Well, the point of the 2^N concept is just that adding one more relation
multiplies the planning work by a constant factor. It's useful data
that you find the factor to be about 4, but I wouldn't have expected the
model to tell us that.

regards, tom lane

#42

Robert Haas

robertmhaas@gmail.com

over 16 years ago

In reply to: Tom Lane (#37)

Re: *_collapse_limit, geqo_threshold

On Jul 8, 2009, at 8:26 PM, Tom Lane <tgl@sss.pgh.pa.us> wrote:

Robert Haas <robertmhaas@gmail.com> writes:

That was my first reaction too, but now I'm wondering whether we
shouldn't just do #1. #2 is a planner hint, too, just not a very
good
one. If, as you suggest, it isn't actually useful, then why keep it
at all? (On the other hand, if someone thinks they need it, it would
be interesting to know the use case, and think about the best way to
address it.)

Well, I can cite one reasonably plausible use case: when you have an
umpteen-way join you need to execute a lot, and you don't want to pay
for an exhaustive search, but GEQO doesn't reliably find a good plan.
What you can do is let the system do an exhaustive search once to find
the best plan, then you rearrange the query to specify that join order
via JOINs, and turn off join collapsing. Presto, good plan every time
with very little planning time expended.

Now, your answer will probably be that we should provide some better
mechanism for re-using a previously identified plan structure. No
doubt that would be ideal, but the amount of effort required to get
there is nontrivial, and I'm not at all convinced it would be repaid
in usefulness. Whereas what I describe above is something that costs
us nearly nothing to provide. The usefulness might be marginal too,
but on the basis of cost/benefit ratio it's a clear win.

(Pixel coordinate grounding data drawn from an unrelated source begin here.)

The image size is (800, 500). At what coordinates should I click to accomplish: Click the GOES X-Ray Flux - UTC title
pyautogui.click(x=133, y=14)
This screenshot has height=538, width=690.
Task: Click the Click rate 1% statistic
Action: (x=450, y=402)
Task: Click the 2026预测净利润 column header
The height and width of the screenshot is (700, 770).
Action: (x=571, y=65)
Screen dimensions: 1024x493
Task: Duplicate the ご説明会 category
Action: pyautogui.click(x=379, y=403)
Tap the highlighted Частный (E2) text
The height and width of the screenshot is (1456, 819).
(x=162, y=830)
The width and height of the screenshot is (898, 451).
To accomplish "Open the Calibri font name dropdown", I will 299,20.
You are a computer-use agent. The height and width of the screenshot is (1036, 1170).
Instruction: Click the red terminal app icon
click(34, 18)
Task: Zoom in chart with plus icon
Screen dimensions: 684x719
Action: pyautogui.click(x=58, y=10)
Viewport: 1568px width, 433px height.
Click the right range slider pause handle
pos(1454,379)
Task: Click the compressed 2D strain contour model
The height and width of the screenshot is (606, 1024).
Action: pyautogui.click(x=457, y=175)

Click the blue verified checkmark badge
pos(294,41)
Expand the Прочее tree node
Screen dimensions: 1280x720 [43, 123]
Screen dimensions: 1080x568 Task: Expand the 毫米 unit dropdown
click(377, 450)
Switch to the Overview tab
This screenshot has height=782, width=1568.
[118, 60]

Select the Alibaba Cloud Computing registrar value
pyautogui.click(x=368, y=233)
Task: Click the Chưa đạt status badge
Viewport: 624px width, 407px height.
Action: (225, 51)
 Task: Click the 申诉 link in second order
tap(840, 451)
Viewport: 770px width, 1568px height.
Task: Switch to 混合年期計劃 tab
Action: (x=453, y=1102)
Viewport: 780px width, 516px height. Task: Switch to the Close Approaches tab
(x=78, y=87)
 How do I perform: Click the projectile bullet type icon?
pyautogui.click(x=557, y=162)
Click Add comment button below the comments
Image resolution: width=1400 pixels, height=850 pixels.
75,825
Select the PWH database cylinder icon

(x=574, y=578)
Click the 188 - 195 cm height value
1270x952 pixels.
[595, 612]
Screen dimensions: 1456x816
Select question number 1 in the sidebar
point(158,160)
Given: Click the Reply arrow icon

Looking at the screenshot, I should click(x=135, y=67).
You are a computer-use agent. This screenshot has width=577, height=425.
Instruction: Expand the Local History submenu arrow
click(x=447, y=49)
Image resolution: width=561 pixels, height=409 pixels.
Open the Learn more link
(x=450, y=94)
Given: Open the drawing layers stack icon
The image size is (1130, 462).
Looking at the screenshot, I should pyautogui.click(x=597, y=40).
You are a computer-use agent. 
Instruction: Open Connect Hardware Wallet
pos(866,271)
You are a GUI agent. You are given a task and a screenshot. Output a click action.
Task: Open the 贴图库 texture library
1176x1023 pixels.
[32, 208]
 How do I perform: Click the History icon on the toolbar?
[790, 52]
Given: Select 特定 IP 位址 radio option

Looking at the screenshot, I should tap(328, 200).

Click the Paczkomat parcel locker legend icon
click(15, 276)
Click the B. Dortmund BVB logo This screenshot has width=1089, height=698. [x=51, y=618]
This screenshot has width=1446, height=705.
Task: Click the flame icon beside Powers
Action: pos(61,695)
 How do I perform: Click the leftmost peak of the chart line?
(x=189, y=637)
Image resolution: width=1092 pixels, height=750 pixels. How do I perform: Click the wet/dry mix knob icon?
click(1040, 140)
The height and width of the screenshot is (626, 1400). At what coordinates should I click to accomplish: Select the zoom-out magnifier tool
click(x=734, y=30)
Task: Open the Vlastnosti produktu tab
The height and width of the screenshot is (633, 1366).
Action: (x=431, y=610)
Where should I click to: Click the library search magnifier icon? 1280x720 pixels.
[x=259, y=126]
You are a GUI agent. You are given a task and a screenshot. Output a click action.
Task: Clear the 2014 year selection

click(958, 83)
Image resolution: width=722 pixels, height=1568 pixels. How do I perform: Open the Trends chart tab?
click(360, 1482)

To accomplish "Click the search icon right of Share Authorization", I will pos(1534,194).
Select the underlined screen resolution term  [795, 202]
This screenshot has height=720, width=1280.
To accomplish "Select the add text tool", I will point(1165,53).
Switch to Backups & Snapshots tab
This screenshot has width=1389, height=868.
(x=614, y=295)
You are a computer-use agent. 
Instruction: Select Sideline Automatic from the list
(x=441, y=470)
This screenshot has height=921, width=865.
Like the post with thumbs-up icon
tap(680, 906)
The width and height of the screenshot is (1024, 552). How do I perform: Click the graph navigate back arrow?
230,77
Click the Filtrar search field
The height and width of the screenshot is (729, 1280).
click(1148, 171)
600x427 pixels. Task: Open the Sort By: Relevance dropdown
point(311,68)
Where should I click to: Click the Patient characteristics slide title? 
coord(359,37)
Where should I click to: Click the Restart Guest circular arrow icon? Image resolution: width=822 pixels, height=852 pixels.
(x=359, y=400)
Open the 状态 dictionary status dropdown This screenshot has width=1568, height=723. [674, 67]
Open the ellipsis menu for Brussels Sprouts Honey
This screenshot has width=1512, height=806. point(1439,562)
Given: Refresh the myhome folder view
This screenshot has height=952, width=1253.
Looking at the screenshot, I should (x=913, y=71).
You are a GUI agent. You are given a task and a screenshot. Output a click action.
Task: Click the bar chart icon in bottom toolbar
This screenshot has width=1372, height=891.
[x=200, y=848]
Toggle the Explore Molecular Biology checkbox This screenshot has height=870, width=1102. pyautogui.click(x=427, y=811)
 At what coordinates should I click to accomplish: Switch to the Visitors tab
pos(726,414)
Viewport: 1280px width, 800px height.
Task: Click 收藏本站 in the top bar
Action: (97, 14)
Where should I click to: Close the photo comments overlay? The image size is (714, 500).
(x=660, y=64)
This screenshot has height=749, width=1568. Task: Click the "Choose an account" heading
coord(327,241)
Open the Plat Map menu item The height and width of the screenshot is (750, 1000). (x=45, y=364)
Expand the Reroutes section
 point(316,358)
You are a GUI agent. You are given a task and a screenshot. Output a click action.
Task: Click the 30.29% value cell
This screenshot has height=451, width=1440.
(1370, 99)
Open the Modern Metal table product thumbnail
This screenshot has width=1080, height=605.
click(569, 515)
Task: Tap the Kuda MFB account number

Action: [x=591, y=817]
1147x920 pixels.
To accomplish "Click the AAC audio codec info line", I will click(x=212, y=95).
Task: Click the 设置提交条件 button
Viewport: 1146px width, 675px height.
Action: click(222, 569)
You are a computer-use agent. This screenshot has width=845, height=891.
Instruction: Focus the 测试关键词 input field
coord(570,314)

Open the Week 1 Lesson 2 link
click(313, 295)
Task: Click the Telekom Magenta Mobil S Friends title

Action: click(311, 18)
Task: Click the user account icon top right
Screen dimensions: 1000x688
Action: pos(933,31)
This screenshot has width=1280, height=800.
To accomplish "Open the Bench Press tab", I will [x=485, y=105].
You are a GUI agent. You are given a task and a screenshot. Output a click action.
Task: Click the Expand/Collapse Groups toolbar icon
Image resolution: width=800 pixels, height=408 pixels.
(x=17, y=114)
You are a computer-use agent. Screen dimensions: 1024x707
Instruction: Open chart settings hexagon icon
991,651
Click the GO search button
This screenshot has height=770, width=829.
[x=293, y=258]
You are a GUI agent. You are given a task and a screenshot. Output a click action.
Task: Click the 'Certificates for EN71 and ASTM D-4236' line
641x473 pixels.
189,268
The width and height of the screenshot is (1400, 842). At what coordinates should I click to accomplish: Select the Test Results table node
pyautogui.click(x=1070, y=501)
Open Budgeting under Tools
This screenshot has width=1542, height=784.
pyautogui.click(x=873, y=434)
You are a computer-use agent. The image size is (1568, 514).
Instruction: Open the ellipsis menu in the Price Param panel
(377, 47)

I don't think that would be my answer because plan caching sounds
hard. It would be nice to have, though. :-)

But it's clearly a planner hint, however you slice it.

It occurs to me that one way to make GEQO less scary would be to
take
out the nondeterminism by resetting its random number generator for
each query. You might get a good plan or an awful one, but at least
it'd be the same one each time. DBAs like predictability.

Hmm, that doesn't sound appealing to me, but I'm only a DBA at need.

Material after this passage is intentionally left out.